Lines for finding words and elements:

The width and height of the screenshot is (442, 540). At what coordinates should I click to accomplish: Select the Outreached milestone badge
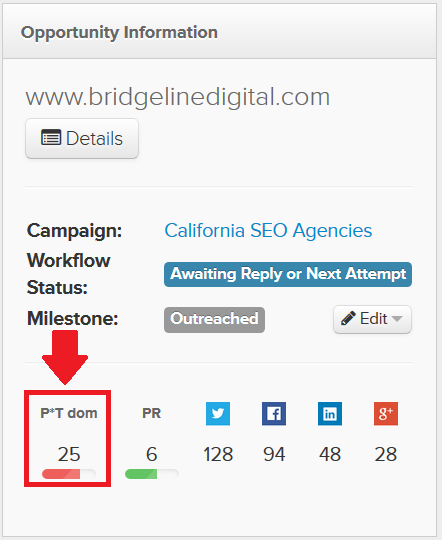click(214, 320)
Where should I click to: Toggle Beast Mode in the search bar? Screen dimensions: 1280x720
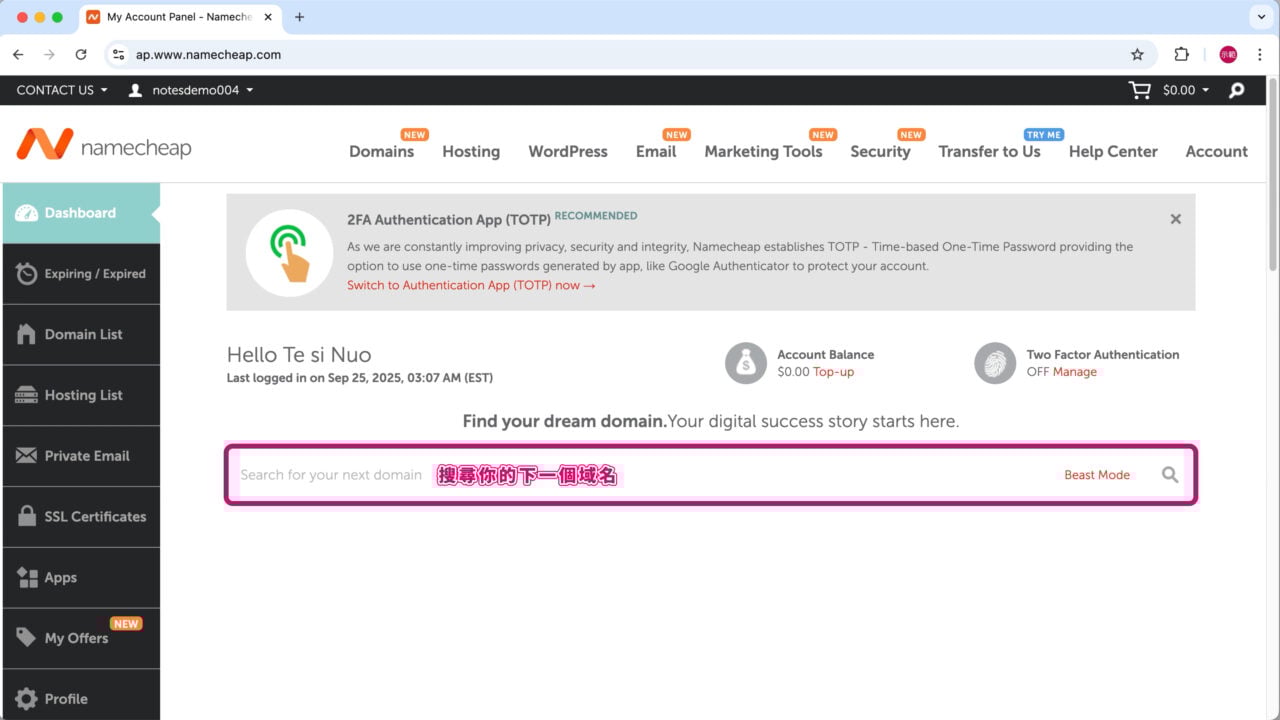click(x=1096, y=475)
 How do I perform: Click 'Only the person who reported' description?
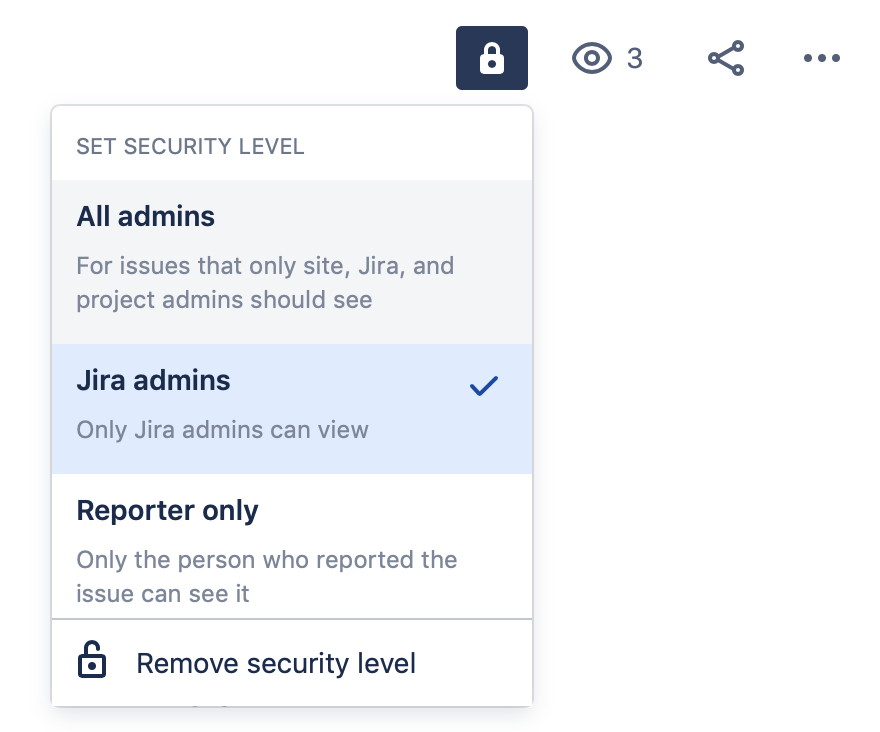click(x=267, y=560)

| What to work on |
Write out all of these lines again, switching "search bar" to "address bar" and keeping everything else the same. Leave the pictures out.

| Solution for this problem |
The width and height of the screenshot is (442, 540). At what coordinates should I click to accomplish: Select the Outreached milestone badge
click(214, 320)
Where should I click to: Toggle Beast Mode in the address bar? Screen dimensions: 1280x720
click(x=1096, y=475)
 How do I perform: Click 'Only the person who reported' description?
click(x=267, y=560)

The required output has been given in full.